Côté hommes, on pourrait se lancer dans une liste très complète des prétendants. Chacun aura sa petite idée. Ici, on se contente simplement de mettre en lumière deux pilotes qui jouent à domicile ou presque. Ryan Pinkerton, à peine dans sa deuxième saison élite, a franchi un cap impressionnant : il s’est affirmé comme un bon outsider, capable de viser la gagne en Coupe du Monde. Lenzerheide l’a démontré, et on attend forcément de voir la suite. Son compatriote Dakota Norton arrive lui aussi lancé, après avoir remporté l’US Open devant quelques clients du circuit. Sur un terrain de la côte Est qu’il connaît, il fait clairement partie des outsiders dangereux même s’il a encore certains doutes sur sa capacité à tenir à pleine charge sur une piste qui pourrait avoisiner les 3min30s pour les premières projections… 

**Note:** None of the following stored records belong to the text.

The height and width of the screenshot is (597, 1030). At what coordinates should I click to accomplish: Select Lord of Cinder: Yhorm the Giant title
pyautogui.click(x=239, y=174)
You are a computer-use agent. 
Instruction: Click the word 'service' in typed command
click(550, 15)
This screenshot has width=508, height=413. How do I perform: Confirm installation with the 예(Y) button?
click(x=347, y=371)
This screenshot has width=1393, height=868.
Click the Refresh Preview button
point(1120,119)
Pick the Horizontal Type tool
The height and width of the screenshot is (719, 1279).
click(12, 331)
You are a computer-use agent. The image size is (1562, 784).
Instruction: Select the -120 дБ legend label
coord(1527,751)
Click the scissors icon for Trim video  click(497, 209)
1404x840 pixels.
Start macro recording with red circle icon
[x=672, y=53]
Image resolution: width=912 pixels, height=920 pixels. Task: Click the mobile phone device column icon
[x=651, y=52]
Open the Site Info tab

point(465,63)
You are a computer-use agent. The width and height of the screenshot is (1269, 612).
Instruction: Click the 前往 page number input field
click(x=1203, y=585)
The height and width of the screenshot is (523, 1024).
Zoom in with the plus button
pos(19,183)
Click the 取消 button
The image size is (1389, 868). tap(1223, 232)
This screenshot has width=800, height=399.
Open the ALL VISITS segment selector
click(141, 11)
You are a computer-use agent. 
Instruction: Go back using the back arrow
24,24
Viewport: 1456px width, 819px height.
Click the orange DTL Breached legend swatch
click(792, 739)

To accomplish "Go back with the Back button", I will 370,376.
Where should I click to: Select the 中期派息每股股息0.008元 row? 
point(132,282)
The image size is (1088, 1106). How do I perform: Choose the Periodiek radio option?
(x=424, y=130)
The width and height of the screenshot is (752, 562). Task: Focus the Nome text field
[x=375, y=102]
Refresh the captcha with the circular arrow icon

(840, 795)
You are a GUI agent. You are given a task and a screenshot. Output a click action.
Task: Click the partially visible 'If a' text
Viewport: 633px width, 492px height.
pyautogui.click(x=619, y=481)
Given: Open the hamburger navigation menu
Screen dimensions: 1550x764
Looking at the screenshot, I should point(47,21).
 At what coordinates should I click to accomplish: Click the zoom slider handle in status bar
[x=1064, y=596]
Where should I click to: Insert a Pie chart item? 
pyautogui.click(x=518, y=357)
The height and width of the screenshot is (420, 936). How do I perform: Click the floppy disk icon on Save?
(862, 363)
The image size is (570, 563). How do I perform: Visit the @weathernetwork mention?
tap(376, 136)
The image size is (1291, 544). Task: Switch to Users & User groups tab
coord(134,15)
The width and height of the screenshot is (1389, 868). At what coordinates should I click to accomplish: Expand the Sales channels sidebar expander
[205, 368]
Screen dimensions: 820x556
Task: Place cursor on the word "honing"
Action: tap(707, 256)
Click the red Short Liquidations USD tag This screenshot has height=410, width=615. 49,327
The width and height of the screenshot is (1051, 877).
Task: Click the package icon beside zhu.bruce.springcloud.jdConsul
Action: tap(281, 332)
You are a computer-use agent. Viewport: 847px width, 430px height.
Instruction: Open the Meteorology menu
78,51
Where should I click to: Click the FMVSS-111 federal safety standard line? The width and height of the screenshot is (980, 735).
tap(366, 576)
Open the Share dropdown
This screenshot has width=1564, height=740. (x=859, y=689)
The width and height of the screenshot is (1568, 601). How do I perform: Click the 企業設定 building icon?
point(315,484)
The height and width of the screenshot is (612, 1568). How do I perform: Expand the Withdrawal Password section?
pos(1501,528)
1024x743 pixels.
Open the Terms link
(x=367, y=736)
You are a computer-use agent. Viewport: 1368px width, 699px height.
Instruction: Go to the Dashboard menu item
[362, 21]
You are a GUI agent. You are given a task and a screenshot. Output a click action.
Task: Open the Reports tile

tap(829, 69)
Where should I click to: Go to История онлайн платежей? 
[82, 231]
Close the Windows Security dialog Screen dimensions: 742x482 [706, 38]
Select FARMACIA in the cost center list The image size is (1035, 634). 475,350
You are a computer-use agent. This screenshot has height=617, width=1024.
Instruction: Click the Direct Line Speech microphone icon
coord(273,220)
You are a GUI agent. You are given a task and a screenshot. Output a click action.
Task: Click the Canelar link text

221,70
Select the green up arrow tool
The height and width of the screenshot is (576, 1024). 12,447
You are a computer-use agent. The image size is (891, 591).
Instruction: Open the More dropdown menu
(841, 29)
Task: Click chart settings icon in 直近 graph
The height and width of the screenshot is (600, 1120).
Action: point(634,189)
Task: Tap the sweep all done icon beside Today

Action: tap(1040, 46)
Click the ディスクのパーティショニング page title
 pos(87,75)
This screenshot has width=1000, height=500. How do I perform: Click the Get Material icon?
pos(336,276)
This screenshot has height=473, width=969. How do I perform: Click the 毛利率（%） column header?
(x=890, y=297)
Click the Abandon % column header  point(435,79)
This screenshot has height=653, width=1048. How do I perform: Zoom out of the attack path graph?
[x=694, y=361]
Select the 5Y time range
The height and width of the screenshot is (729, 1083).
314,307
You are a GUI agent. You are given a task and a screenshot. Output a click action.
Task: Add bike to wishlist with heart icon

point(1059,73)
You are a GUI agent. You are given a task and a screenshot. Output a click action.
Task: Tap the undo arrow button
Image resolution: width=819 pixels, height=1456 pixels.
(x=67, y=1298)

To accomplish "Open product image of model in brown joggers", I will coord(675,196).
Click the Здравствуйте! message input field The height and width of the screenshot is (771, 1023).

Enfin, le duel au sommet entre Loïc Bruni et Jackson Goldstone reste le fil rouge de la saison. Plus précisément ici, à Lake Placid, Loïc confie que la partie haute du tracé correspond davantage au style de Jackson, avec ses mouvements de terrain et son engagement technique, tandis que le bas, plus roulant et physique, pourrait mieux convenir à son propre gabarit. Désormais leader, il regrette pour l’heure de ne pas avoir mieux capitalisé lors des deux dernières manches compliquées de Jackson. Deux fois cinquième alors qu’un podium ou mieux, une victoire, lui aurait permis d’être bien plus proche de la consécration… Quoi qu’il en soit, à deux courses de la fin, chaque détail compte, et Lake Placid pourrait bien servir de juge de paix avant le grand final canadien.